Apparently, the strategy is simple: if someone asks uncomfortable questions, disagrees with the Board, or refuses to blindly applaud every decision, block them. Problem solved.
Except… it isn’t.
The arrogance behind that thinking is almost impressive. It assumes everyone else is too naïve to realize that Facebook isn’t the only way information moves. News spreads. Screenshots get shared. Friends talk. Neighbors compare notes. and there are backdoors within Facebook that allows non-members of the group, to read everything. People discuss what’s happening every day. Blocking someone from a Facebook group doesn’t erase reality—it just makes the administrator look petty.
If the goal is transparency, these tactics are a spectacular failure.
Leadership isn’t about controlling who gets to see information. It’s about being willing to answer for your decisions. Instead, some Board members appear more interested in controlling the narrative than engaging with the community they’re supposed to represent.
Nothing says “we’re confident in our decisions” quite like silencing anyone who might challenge them.
Here’s the irony: every block raises more suspicion than the original comment ever could.

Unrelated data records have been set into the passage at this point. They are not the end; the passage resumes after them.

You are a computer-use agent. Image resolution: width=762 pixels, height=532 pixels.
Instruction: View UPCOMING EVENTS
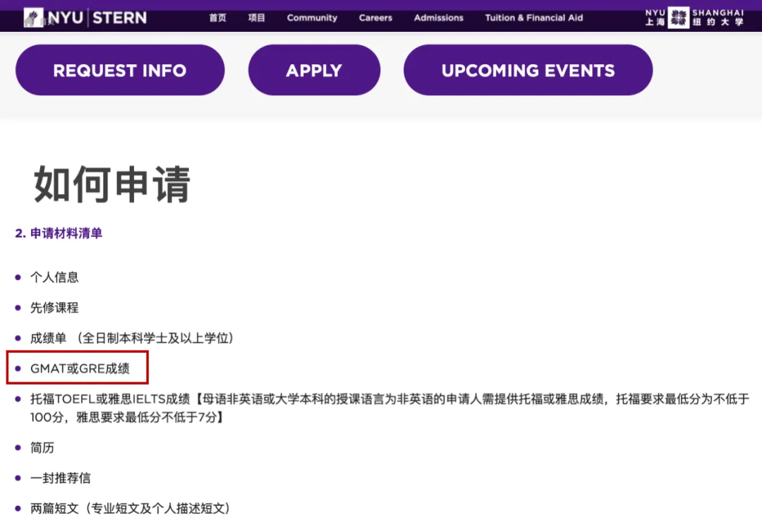pyautogui.click(x=528, y=71)
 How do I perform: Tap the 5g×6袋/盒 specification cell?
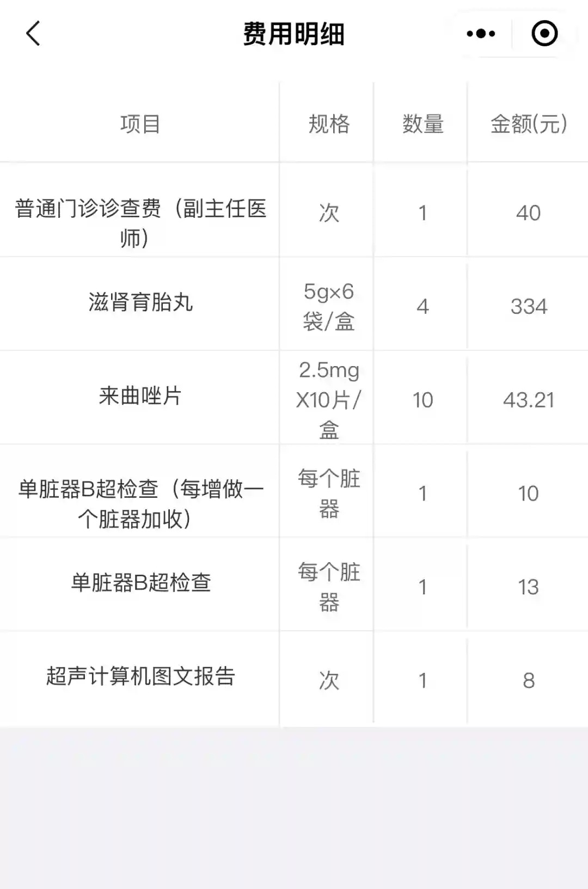(x=329, y=307)
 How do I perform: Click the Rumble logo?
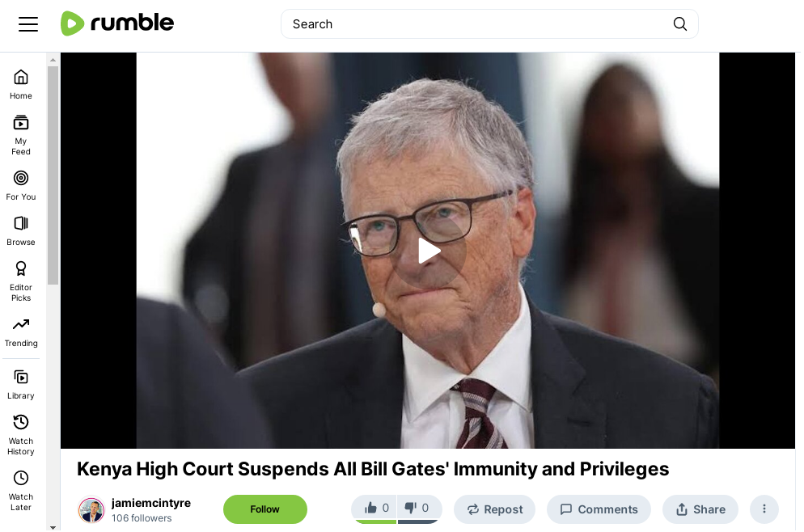[x=117, y=23]
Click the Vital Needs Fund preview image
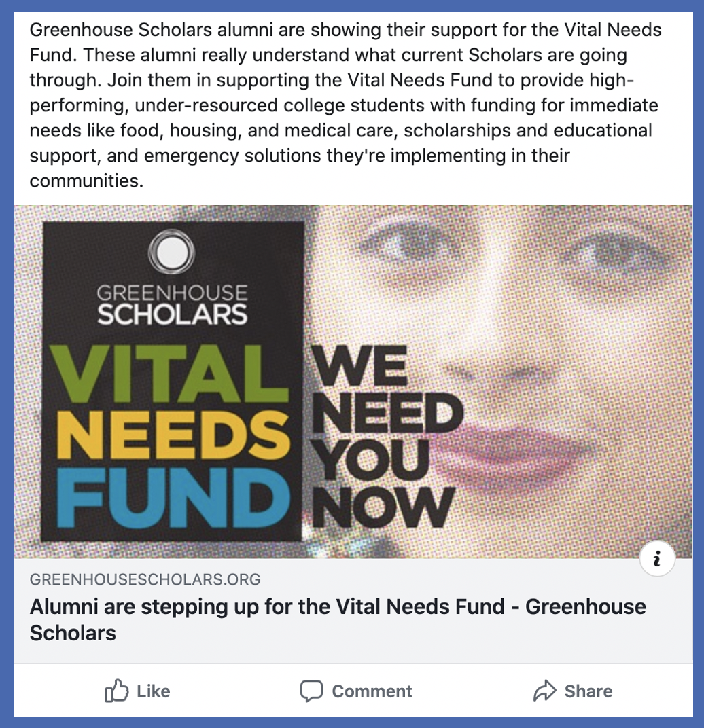The width and height of the screenshot is (704, 728). pos(353,382)
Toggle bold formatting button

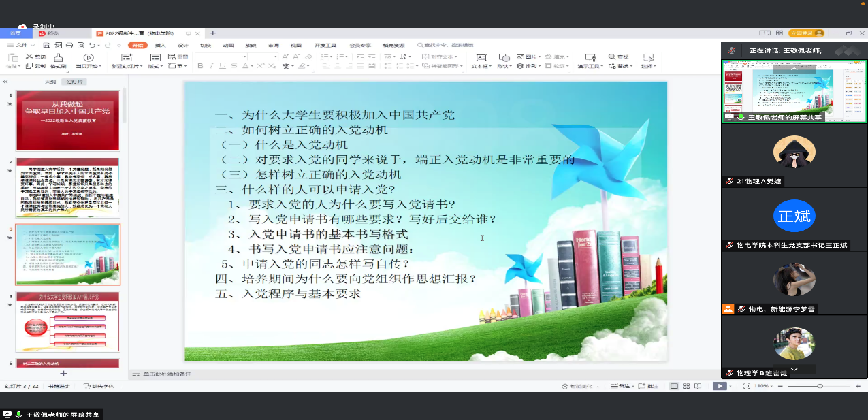pos(200,66)
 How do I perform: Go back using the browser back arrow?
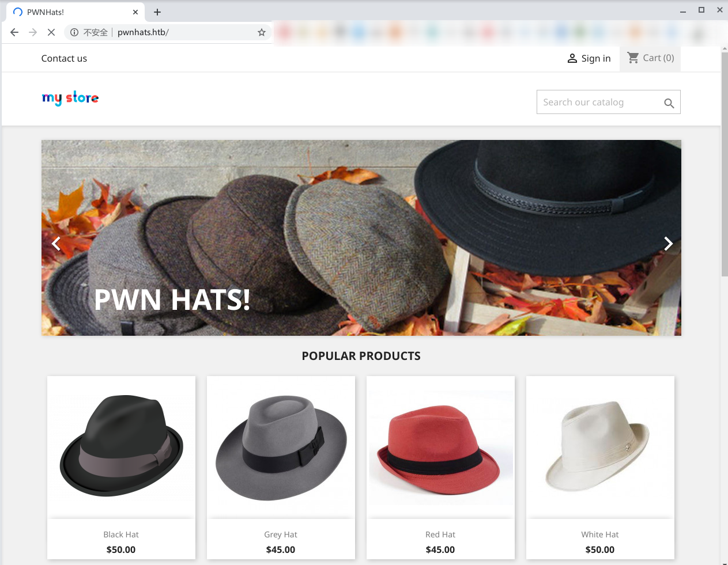[x=14, y=32]
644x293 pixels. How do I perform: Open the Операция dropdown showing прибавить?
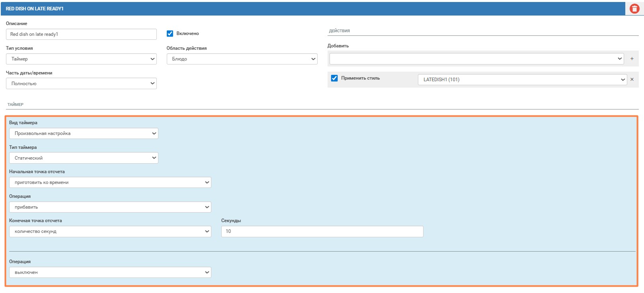coord(110,207)
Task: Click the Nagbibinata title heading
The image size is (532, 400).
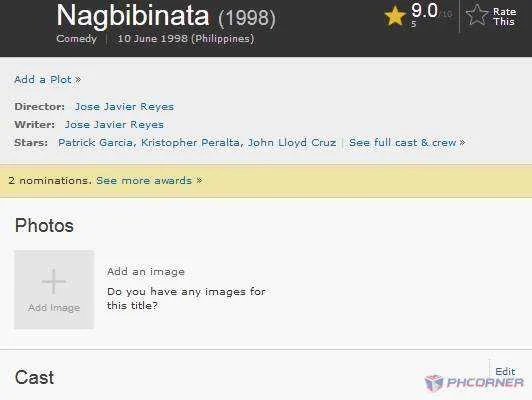Action: 133,16
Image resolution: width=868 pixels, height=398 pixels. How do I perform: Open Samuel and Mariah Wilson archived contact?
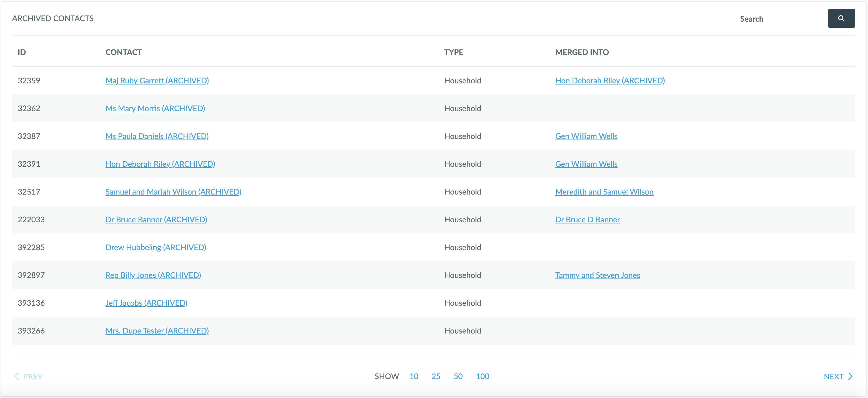pos(173,192)
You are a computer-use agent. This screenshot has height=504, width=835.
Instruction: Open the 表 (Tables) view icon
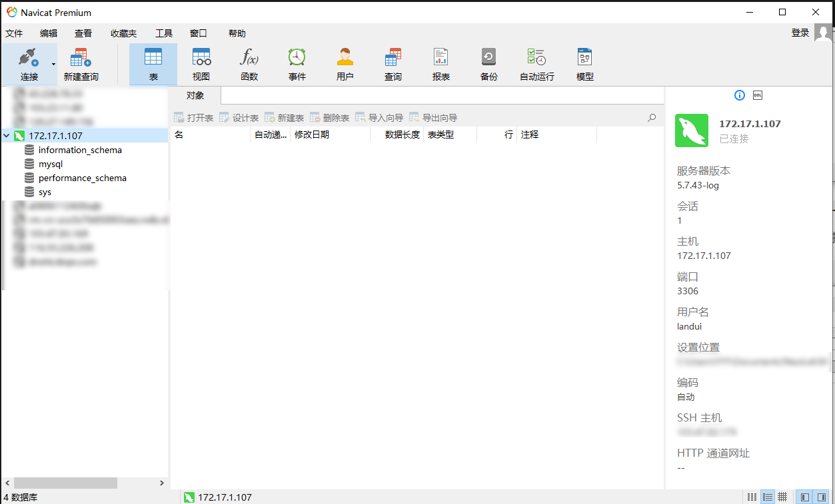point(153,63)
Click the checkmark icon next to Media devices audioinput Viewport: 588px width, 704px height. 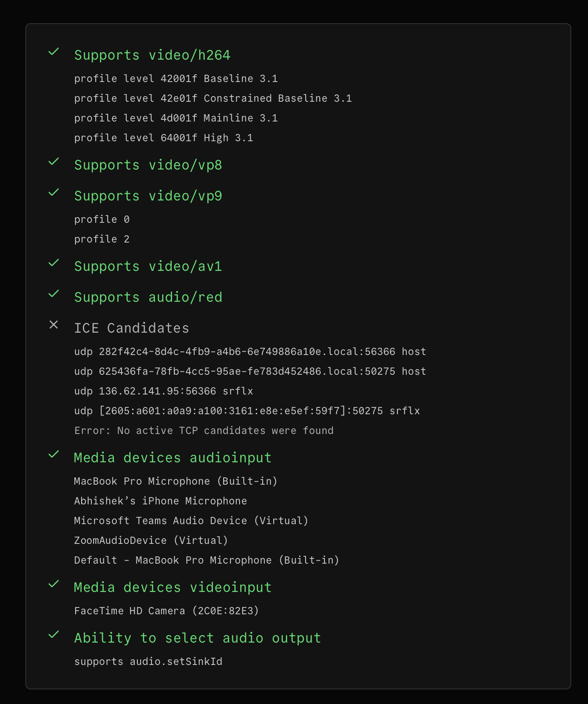point(54,455)
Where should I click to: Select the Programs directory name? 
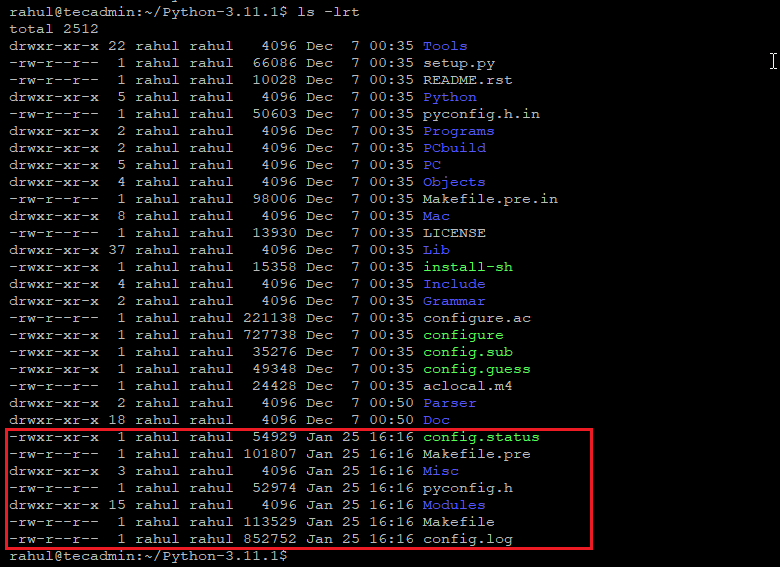click(x=458, y=131)
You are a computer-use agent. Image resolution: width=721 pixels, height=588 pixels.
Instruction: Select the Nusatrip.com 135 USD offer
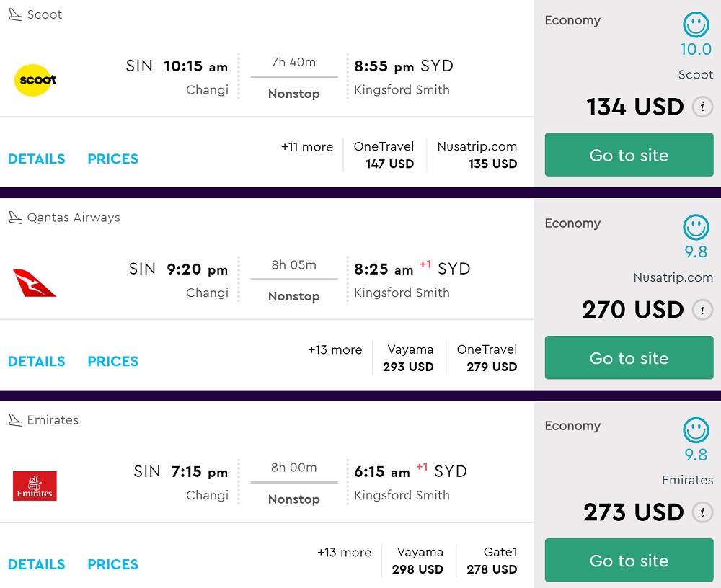click(477, 155)
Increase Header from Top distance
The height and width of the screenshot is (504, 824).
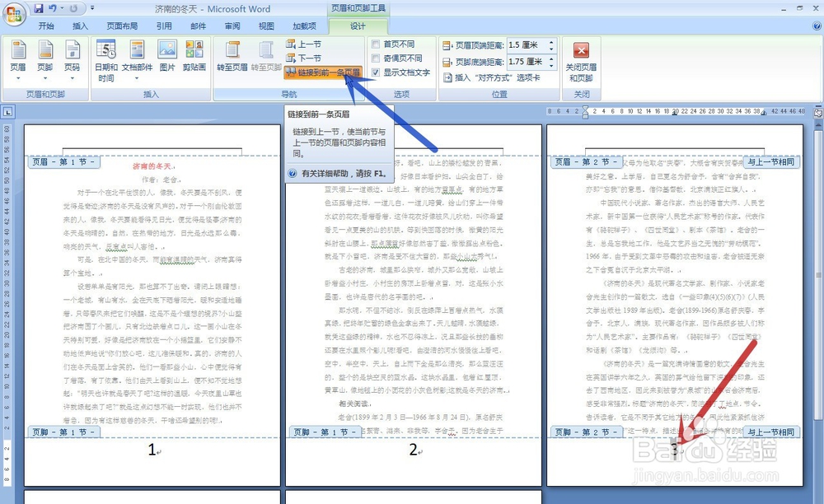pos(550,40)
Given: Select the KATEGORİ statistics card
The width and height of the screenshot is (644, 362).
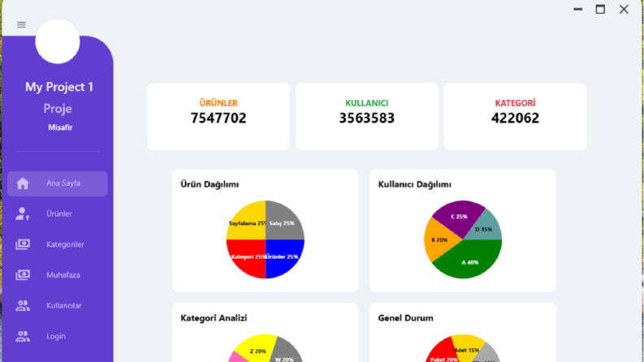Looking at the screenshot, I should pos(515,117).
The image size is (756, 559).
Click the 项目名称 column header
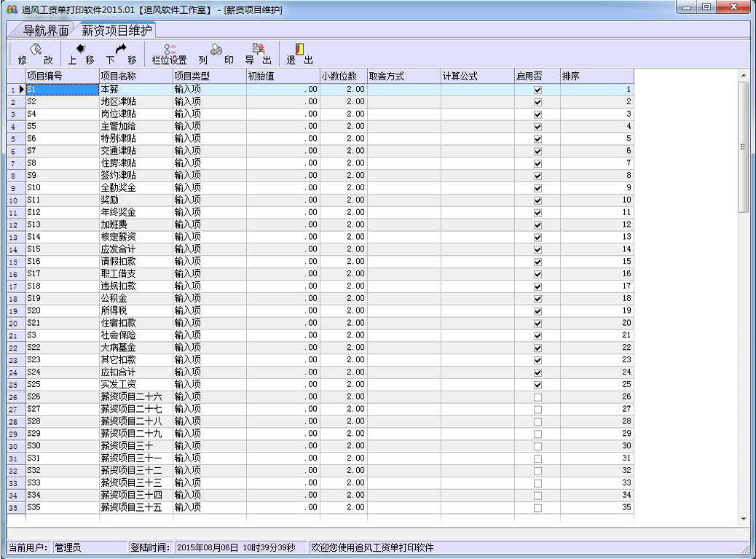[135, 76]
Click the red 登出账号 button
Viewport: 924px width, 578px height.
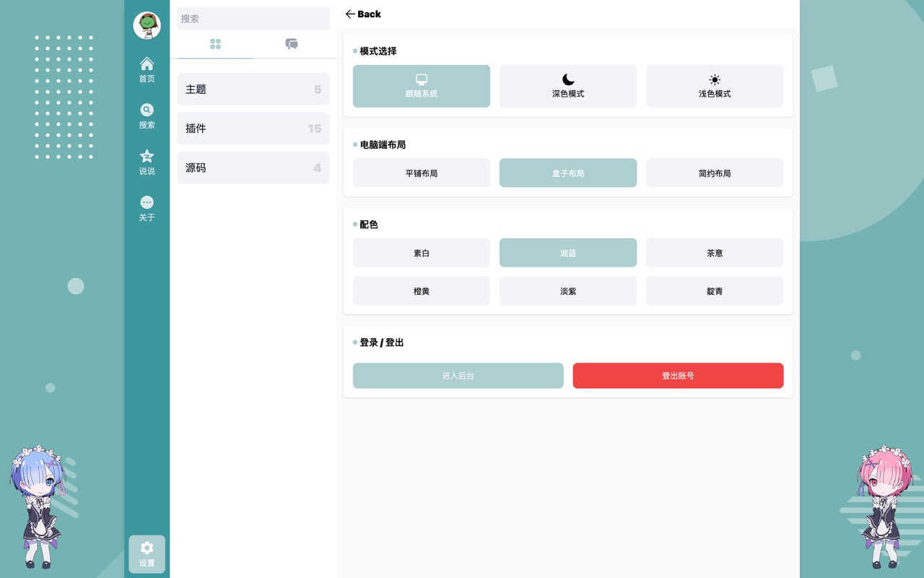coord(678,376)
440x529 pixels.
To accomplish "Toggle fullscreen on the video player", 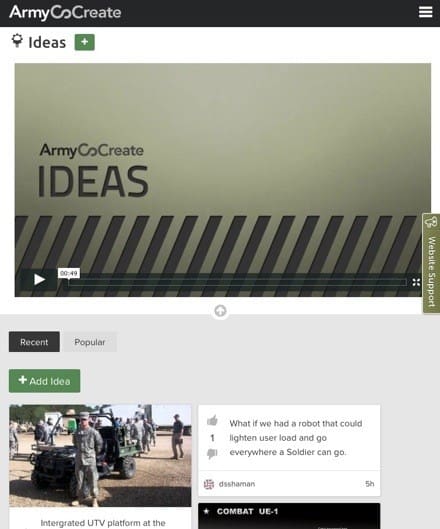I will [x=416, y=282].
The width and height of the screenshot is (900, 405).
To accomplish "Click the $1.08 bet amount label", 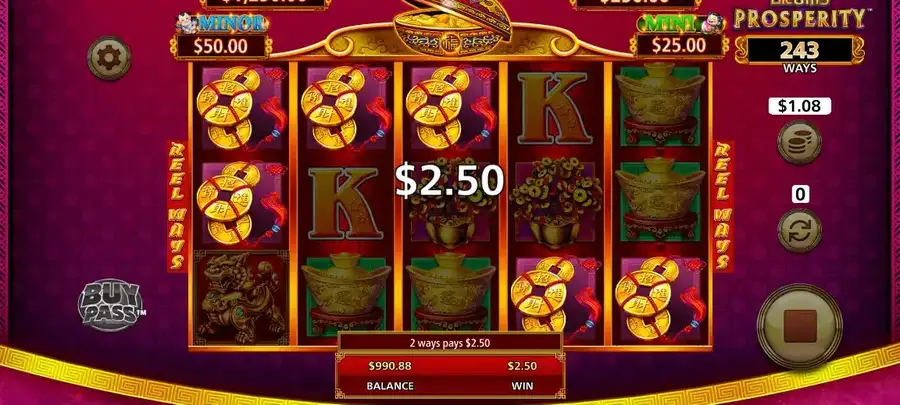I will (x=800, y=106).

Every deleted post makes people wonder what was so threatening about a question. Every attempt to shut someone out encourages more people to pay attention.
It’s a self-inflicted public relations disaster.
Real leaders don’t hide behind Facebook admin privileges. They don’t confuse the ability to remove comments with earning respect. They don’t mistake censorship for leadership.
Being an administrator of a Facebook group isn’t a position of power. It’s a housekeeping role. Acting as though it grants authority over what people know or discuss is more than misguided—it’s embarrassing.
The internet has existed long enough that everyone understands a simple fact: information finds a way. It always has, and it always will.
If some members of the SHPOA Board genuinely believe blocking critics will stop those critics from knowing what’s going on, they’re fooling only themselves. All they’ve accomplished is creating the impression that they’re more interested in avoiding scrutiny than embracing accountability.
The community deserves Board members who understand that transparency isn’t optional, criticism isn’t a personal attack, and respect cannot be demanded by clicking “Block.”
If your first instinct is to silence dissent instead of answering questions, perhaps the problem isn’t the people asking them.